Когда на секунду он обернулся, тусклый свет настенных светильников позволил Кеннету рассмотреть его лицо. Этот был его кузен Виктор. Кеннет резко шагнул из-за пальмы прямо навстречу кузену. На красном лице Виктора отразился комический испуг. Он нервно сжал свою шляпу и стал мять ее в руках. Попытался что-то сказать, но не смог выговорить ни слова.
— Привет, — любезно сказал Кеннет. — Не ожидал увидеть тебя здесь.
— Что… что ты здесь делаешь? — заикаясь, спросил кузен.
— Думаю, то же, что и ты.
Горячая кровь прилила к щекам Виктора.
— Ну, тогда я пойду. Э… э… мы увидимся позже, Кеннет.
Виктор так стремительно сбежал с лестницы, как будто бы за ним гнались церберы и хватали его за пятки.
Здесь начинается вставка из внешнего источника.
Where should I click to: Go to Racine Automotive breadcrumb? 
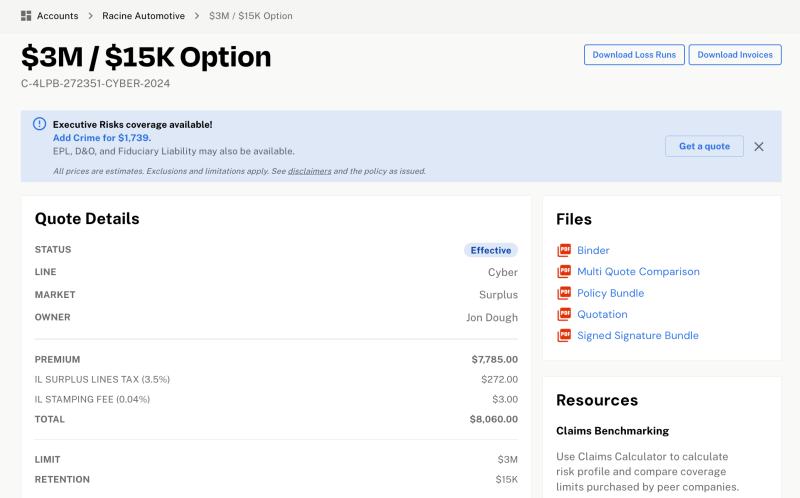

Кеннет возвратился в комнату Бадры. Он передумал расспрашивать начальника рабов. Почему Виктор был здесь? Почему именно в этом борделе? Какое-то неотступное чувство говорило ему, что скоро он все узнает.
Возвратившись в комнату, он разделся и нырнул в постель, обняв Бадру и крепко прижав ее к себе.
Она тревожно задвигалась, как только свет зари стал пробиваться сквозь решетки окон. Кеннет продолжал тихо лежать, его любимая уютно пристроилась рядом. В нем опять проснулось желание, когда он отвел локон Бадры от ее уха и поцеловал в мочку. Она задвигалась, и ее обнаженная попка потерлась о его бедро. Его член мгновенно напрягся и изготовился к любви.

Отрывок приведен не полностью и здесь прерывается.